An employee returning to work from vacation needs to learn the new computer system that was installed when she was away. However, the co-worker who agrees to teach her leaves out vital information deliberately, which results in her struggling to do her job.
This workplace scenario is just one example of the knowledge-hiding behavior unearthed by David Zweig, UTSC professor of organizational behaviour, and his colleagues—John Trougakos, also at UTSC; Catherine Connelly at McMaster University; and Jane Webster at Queen’s University. It’s commonplace for employees to conceal knowledge from one another and that’s bad news for the companies they work for.
“Knowledge is power,” notes Zweig. “People think they can have power by holding onto it.”
Other researchers had already identified knowledge hoarding, wherein an employee tries to accumulate and monopolize knowledge. It’s related to knowledge hiding, but in the latter behaviour, a direct request for knowledge is refused.

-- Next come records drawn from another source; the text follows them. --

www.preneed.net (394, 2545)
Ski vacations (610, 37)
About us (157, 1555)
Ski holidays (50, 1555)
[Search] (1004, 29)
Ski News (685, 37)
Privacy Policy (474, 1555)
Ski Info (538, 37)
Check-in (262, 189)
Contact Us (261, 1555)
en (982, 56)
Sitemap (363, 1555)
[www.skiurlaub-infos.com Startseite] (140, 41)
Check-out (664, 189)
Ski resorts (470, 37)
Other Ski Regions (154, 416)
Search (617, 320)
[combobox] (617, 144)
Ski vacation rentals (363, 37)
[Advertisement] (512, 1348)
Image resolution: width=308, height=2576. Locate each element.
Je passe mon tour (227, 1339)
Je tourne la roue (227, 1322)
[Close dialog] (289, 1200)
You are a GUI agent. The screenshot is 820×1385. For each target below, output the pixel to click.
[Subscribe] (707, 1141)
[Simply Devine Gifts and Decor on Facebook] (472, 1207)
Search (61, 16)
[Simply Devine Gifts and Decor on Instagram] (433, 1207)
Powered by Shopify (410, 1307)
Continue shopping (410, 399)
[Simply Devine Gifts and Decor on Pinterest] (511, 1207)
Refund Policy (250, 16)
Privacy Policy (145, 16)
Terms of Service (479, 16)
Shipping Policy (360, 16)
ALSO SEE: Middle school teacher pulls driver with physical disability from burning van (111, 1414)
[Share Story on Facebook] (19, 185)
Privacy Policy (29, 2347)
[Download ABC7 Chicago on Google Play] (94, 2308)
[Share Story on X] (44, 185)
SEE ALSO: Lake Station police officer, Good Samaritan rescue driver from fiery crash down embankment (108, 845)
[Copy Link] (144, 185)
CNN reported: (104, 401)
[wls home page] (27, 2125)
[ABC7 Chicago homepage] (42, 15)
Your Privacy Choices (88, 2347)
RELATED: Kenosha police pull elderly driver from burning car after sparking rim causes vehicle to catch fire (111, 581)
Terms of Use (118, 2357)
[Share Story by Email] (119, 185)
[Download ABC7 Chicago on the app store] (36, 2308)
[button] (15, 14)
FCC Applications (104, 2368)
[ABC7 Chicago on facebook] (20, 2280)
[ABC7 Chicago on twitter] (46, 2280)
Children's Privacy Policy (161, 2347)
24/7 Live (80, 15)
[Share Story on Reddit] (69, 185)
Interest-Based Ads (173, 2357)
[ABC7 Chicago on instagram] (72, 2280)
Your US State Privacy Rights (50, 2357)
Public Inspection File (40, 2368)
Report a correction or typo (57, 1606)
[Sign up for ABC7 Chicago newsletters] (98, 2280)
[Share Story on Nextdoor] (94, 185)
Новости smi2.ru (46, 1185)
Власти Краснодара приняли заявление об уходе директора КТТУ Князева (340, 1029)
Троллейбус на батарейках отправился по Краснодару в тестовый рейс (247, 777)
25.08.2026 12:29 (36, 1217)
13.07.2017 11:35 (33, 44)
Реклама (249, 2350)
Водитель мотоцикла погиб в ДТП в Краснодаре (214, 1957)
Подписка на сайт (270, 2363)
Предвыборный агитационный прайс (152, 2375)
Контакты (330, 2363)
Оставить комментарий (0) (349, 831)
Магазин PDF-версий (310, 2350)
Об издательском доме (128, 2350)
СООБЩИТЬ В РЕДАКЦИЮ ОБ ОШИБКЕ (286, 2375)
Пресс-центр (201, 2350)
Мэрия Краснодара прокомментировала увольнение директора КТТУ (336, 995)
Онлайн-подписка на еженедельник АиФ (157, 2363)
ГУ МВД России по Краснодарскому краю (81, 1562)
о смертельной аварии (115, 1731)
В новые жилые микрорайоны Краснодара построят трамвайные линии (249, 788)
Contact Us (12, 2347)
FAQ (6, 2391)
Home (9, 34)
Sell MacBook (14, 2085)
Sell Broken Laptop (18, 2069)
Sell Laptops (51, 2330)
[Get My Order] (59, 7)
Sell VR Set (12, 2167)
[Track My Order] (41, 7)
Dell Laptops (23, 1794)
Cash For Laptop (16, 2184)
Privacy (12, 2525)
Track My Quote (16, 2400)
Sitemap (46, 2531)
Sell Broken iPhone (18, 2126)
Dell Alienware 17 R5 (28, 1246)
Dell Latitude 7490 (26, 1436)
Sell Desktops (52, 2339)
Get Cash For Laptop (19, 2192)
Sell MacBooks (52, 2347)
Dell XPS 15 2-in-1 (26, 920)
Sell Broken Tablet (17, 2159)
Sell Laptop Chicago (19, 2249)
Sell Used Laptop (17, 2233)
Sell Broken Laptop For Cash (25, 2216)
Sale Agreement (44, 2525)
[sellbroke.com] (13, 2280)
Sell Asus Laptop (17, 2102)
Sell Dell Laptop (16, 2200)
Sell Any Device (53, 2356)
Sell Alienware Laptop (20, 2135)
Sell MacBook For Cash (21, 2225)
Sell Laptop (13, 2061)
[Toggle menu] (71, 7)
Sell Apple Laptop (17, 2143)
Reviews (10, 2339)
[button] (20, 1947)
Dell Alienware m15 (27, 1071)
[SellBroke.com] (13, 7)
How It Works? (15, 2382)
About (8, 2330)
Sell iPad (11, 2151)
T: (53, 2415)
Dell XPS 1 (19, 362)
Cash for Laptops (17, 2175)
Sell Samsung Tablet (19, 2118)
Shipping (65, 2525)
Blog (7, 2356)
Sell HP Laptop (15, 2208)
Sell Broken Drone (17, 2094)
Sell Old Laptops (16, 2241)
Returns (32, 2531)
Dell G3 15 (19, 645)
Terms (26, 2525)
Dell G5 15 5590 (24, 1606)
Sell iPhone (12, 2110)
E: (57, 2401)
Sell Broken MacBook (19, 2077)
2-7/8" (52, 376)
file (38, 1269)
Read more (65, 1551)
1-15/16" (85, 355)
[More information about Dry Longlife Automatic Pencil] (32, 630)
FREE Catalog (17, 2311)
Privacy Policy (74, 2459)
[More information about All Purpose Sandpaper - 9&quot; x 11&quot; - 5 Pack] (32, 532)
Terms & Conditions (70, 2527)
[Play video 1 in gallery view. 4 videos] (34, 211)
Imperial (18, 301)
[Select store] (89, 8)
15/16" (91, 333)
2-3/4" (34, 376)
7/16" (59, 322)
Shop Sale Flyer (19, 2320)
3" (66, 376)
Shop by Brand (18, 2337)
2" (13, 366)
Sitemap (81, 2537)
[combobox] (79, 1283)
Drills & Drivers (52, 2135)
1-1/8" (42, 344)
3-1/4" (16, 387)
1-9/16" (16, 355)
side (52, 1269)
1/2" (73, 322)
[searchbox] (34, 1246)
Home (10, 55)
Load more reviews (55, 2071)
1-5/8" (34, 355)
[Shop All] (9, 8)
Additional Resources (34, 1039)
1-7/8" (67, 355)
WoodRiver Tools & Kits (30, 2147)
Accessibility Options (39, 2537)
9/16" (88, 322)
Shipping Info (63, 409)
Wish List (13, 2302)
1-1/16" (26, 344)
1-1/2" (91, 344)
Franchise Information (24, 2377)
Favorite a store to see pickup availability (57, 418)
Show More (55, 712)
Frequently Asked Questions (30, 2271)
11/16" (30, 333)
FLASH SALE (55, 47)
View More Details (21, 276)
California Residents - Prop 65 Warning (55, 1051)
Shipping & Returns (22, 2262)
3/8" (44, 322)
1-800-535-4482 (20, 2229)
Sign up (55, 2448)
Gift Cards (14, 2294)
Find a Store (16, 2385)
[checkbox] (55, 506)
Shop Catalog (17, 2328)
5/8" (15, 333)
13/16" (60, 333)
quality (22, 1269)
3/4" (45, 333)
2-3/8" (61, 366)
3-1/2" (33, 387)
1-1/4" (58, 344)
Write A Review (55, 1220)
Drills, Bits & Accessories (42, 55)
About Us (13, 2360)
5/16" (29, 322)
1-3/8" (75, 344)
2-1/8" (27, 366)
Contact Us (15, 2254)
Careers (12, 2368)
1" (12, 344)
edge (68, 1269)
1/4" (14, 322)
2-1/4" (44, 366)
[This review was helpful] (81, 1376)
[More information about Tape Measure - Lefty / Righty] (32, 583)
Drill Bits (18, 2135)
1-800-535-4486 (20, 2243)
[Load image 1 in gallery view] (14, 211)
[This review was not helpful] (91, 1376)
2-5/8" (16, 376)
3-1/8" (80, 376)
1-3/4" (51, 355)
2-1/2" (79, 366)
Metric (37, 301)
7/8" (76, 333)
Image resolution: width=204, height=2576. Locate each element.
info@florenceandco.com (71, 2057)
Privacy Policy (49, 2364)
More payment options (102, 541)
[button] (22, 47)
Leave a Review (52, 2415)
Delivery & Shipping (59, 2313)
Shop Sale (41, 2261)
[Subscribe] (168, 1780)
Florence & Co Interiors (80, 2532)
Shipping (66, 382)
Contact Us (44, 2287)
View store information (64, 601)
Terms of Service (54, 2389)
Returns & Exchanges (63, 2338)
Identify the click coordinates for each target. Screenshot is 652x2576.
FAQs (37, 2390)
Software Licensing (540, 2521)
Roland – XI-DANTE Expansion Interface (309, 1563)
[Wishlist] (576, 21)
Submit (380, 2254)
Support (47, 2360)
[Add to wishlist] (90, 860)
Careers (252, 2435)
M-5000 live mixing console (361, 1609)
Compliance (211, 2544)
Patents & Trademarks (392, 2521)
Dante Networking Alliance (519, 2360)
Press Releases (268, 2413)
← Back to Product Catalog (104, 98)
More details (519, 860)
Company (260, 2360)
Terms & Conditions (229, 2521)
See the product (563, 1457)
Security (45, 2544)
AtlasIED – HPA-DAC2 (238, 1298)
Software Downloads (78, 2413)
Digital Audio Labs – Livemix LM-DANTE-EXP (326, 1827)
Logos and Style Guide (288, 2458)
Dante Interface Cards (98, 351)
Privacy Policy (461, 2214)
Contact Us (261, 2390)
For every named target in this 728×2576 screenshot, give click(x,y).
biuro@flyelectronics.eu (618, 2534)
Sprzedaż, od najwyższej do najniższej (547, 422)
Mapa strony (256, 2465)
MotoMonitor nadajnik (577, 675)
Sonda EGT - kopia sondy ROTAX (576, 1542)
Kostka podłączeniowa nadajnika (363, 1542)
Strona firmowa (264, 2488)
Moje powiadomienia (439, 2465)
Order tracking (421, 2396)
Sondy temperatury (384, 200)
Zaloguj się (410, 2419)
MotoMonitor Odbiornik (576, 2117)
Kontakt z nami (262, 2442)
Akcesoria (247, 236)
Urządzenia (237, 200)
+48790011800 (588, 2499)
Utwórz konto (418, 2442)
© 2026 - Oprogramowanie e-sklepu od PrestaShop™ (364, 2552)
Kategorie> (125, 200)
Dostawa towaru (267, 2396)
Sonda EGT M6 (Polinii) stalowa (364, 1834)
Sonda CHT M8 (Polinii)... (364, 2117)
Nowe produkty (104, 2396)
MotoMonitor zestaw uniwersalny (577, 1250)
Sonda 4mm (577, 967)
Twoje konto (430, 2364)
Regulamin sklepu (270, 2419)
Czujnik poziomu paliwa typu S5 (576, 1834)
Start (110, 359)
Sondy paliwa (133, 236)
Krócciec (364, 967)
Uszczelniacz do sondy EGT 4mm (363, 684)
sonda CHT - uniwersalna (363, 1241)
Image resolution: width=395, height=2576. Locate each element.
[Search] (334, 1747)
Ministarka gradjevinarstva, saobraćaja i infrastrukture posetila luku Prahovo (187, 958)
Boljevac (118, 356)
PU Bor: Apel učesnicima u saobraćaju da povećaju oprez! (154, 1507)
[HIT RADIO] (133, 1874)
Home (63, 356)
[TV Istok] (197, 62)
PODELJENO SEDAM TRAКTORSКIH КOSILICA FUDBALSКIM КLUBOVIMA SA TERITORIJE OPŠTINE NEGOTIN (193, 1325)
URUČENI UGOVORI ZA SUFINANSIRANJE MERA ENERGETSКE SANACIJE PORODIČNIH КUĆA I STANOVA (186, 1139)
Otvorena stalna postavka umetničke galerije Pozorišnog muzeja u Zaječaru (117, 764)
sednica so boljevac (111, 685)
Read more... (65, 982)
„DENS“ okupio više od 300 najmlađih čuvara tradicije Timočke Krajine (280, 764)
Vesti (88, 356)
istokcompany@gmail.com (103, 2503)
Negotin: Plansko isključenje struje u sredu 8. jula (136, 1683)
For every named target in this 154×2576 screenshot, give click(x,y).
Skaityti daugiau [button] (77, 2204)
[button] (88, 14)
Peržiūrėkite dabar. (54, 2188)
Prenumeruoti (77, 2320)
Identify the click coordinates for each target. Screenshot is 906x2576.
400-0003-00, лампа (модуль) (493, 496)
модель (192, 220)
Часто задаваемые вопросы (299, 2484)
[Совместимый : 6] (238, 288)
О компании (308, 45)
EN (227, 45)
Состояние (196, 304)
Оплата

In researching how and why knowledge hiding happens, Zweig and his colleagues found three distinct categories. In the first one—rationalized hiding—there's a good reason to not share information; for instance, it might be a personnel matter intended to be kept confidential. The second category—evasive hiding—takes place when an employee pretends to provide the requested knowledge but doesn't do it thoroughly. The third kind is simply playing dumb—pretending to not have the knowledge or to not understand the request at all.
According to Zweig, knowledge hiding can help an employee in the short run, but in the long term, co-workers begin to distrust the hider, and managers eventually catch on.
In order to discourage knowledge-hiding behaviour, organizations must build in rewards for sharing knowledge, encourage face-to-face communications and foster trust among their employees, Zweig says.